In den USA haben Forscherinnen und Forscher des MIT (Massachusetts Institute of Technology) einen KI-gesteuerten Chatbot entwickelt, der das Verhalten eines „zukünftigen Ichs“ simulieren soll und dem Nutzer bzw. der Nutzerin Beobachtungen und Weisheiten zu ihren bisherigen Leben mit auf den Weg geben soll. Auch ein digital gealtertes Bild der User soll dabei angezeigt werden.

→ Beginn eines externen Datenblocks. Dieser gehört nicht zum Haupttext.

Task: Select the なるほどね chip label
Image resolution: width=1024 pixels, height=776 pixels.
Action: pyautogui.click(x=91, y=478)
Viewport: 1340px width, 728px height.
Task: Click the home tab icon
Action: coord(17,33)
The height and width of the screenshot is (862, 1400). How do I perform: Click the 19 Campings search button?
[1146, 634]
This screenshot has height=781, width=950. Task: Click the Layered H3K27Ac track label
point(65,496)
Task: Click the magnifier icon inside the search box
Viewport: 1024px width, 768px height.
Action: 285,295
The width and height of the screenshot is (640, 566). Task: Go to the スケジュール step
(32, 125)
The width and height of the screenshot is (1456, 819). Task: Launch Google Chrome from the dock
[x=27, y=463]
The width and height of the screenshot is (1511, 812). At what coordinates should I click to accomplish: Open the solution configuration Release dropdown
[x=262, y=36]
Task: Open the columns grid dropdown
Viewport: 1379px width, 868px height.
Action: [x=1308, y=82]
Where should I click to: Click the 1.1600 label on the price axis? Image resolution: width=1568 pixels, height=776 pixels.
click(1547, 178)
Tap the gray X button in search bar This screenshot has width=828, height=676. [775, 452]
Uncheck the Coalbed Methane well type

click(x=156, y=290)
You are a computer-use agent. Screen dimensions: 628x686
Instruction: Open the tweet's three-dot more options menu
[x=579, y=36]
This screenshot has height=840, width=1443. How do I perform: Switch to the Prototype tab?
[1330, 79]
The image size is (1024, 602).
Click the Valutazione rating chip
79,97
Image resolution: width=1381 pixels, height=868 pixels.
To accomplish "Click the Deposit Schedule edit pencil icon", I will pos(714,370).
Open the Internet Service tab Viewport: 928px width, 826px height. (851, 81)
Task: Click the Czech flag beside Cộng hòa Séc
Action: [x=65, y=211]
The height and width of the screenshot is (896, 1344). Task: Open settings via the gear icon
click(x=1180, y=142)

„Das Ziel ist es, langfristiges Denken und Verhaltensänderungen zu fördern“, zitierte heute der „Guardian“ Pat Pataranutaporn, der am Projekt „Future You“ im Media Lab des MIT arbeitet. „Das könnte die Menschen dazu motivieren, in der Gegenwart klügere Entscheidungen zu treffen, die ihr langfristiges Wohlbefinden und ihre Lebenserfolge optimieren.“
Pataranutaporn hatte mehrere Gespräche mit seinem „zukünftigen Ich“, aber das tiefgreifendste sei gewesen, als der Chatbot ihn daran erinnerte, dass seine Eltern nicht ewig leben würden und er deshalb Zeit mit ihnen verbringen sollte, solange er es noch könne. „Die Sitzung hat mir eine Perspektive gegeben, die mich bis heute prägt“, sagte er.
Wie funktioniert es?
Betrieben wird der Chatbot von GPT3.5 des KI-Unternehmens OpenAI. Um mit ihm zu interagieren, werden die Nutzerinnen und Nutzer zunächst aufgefordert, eine Reihe von Fragen zu beantworten zu ihrer Person, ihren Freunden, ihrer Familie, den Erfahrungen, die sie in ihrer Vergangenheit gemacht haben und dem idealen Leben, das sie sich für die Zukunft vorstellen.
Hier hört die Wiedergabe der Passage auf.